The Manta Immediately Filled My Field of View

“One, two, three, go!” On the divemaster´s count, I push my feet off the floor of the zodiac and roll back. Normally, when the dive team hits the water, you take a moment at the surface, orient, yourselves, and then vent your BCs and drop. You have a few beats to look around, locate your buddy, and take in the environment before you properly start the dive. But when my head hit the water, upside down and backward, the manta immediately filled my field of view. The mantas in Socorro are huge. They probably average over 4 meters across, and 5 and even 6-meter wide ones aren’t unusual. This one was big. She was forty feet below us, hovering on a cleaning station.

As our group of divers dropped in above her, she glided off the cleaning station and out into the clear, blue water of the reef slope. We all pointed excitedly, throwing “hang loose” gestures at each other with excitement. These animals were why we were all here, and we followed her to depth. At 28 or 30 meters, close to the edge of safe depth, we leveled out and arranged ourselves comfortable distances apart to watch her. She traced a wide, elegant arc through the azure blue water, and headed straight in toward us. Just 2 or 3 meters away, she adjusted upwards to glide gently above our heads, passing herself through the bubble columns streaming from our regulators.

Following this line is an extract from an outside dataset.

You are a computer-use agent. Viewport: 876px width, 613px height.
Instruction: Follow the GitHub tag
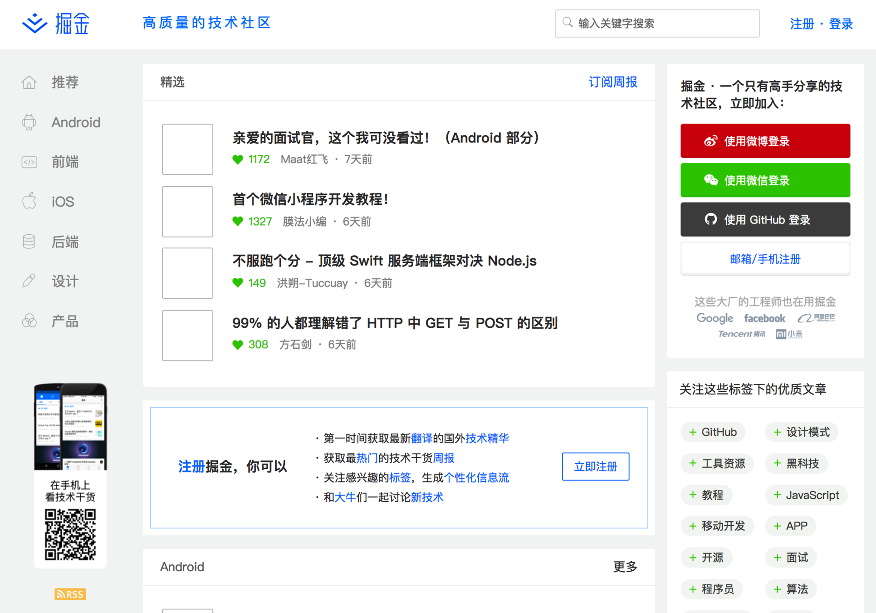click(x=712, y=432)
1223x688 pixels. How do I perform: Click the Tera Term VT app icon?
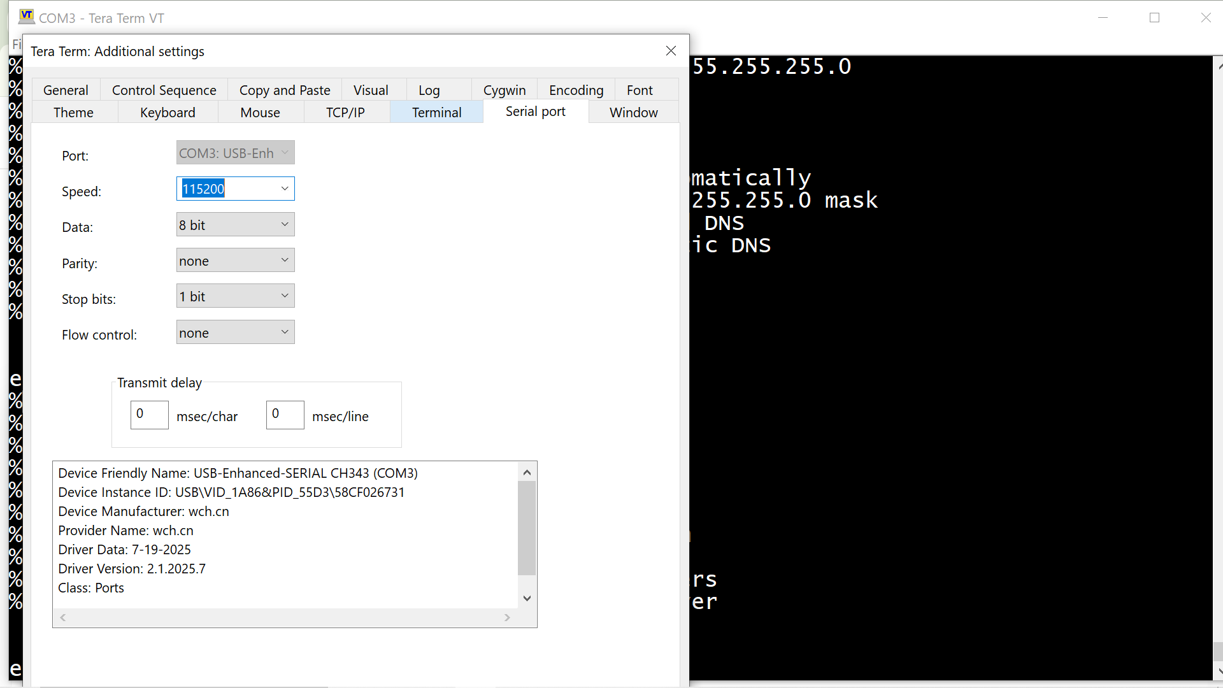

Divers love to tell enthusiastic stories about mantas: how intelligent they are, how playful, how aware. But it doesn’t really make sense until you see them in the water. This giant animal, this huge, swimming plankton filter, approached us again, and again, and again. “They like the bubbles,” people will say. And it’s true, but not in an instinctual, animal sort of way. They like the bubbles the way you like a massage at the spa. Eventually, when the manta has passed two feet above your face three times, four times, you notice them shiver. The muscles of their wings twitch and spasm, as though they’re being tickled. And this one came back for it again, and again, and again. It was such a simple, playful, loving joy, that we shared with her. I wonder about this animal, who lives here, for whom this is a regular occurrence. Do I save my money, book my vacation time, reserve my spot on the boat, so that she can look up at my splash when we hit the water and think, “Oh, good! The monkeys are here?” If I was here to be a spa jet for manta rays, I decided to do the best job I could.

Each time she passed over me, her big black eyes regarding me as she came, I leaned back and took a deep breath out of my tank, and blew all the bubbles I could manage. At a hundred and twenty feet down, this meant using air very rapidly. Each time she passed, my tank was another 5 or 7 bar lower, and by twenty minutes in, I was passing 70, bar 65, 60… Time to go up.